Hilf deinem Baby beim Greifen und Fassen.
Es überrascht nicht, dass Babys schneller lernen, wenn wir ihnen die Möglichkeit geben, Gegenstände zu berühren, zu halten und zu greifen.
In Experimenten mit Stoff-Handschuhen und Spielzeug mit Klettverschluss haben Babys im Alter von 3 Monaten zusätzliche Übung im Umgang mit Gegenständen bekommen, die sie sonst nur schwer greifen können.

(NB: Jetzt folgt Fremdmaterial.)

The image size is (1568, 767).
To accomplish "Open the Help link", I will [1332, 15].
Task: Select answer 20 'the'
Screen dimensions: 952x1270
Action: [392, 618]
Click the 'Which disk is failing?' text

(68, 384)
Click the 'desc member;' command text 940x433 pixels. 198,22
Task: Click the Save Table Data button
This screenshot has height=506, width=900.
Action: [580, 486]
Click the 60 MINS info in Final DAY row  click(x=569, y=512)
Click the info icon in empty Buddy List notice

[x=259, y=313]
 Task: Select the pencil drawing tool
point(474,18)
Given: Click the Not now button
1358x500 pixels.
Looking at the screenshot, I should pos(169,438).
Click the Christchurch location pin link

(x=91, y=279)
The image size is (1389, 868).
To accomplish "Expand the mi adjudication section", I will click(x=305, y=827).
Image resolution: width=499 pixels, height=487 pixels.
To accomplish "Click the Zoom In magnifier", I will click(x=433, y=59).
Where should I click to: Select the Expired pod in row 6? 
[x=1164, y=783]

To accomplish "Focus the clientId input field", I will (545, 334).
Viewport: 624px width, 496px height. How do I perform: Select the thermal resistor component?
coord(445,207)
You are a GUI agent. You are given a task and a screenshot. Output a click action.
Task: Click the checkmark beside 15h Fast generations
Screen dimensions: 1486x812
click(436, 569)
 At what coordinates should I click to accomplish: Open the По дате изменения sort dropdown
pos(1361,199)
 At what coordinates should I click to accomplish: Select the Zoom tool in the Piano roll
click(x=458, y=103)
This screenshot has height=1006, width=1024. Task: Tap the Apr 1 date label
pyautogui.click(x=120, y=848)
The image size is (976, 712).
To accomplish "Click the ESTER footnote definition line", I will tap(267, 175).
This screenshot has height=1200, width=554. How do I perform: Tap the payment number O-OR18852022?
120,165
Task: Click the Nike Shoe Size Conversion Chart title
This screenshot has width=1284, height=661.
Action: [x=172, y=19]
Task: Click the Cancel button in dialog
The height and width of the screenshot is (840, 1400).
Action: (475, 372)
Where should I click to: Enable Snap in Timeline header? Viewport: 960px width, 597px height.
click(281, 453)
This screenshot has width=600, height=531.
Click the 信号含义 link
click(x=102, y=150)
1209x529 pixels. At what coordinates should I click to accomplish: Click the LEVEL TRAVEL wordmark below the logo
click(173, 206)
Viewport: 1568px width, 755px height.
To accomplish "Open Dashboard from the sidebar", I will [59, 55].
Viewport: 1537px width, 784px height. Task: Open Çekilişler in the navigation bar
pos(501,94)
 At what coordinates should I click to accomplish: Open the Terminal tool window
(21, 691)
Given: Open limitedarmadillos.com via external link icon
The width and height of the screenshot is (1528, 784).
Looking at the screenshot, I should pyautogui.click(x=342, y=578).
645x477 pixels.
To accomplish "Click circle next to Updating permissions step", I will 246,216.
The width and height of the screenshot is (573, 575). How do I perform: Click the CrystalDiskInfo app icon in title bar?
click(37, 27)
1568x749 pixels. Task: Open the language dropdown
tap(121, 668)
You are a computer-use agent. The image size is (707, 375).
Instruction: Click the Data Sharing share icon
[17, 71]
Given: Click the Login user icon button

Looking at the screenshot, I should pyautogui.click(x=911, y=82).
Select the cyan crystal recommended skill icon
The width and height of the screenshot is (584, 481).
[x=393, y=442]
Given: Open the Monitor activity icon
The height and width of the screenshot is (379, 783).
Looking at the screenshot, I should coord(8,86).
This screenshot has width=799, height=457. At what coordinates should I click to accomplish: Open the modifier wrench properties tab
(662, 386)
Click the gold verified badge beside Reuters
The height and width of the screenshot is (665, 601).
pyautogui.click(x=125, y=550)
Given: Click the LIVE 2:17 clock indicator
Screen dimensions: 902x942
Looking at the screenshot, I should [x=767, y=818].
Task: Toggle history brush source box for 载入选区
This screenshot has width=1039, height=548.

Wenn Eltern ihre Babys ermutigen, Gegenstände mit solchen Handschuhen zu erkunden, profitieren sie langfristig davon.
Lass Babys klopfen.
Es ist zwar laut und störend, aber Forscherinnen und Forscher glauben, dass Babys wichtige motorische Fähigkeiten entwickeln, wenn sie nach einem Gegenstand greifen und darauf herumklopfen. Achte nur darauf, dass der Gegenstand für dein Baby ungefährlich ist!
Ermutige zum selbstständigen Spiel – und mach dich zu einem erkennbaren, aufmerksamen und nicht aufdringlichen Spielkameraden.
Babys bewegen sich mehr – und verbringen mehr Zeit damit, sich mit Gegenständen auseinanderzusetzen – wenn wir ihnen die Zeit und den Raum geben, selbstständig zu spielen. Außerdem profitieren sie davon, wenn wir uns zu ihnen setzen und mit ihnen spielen.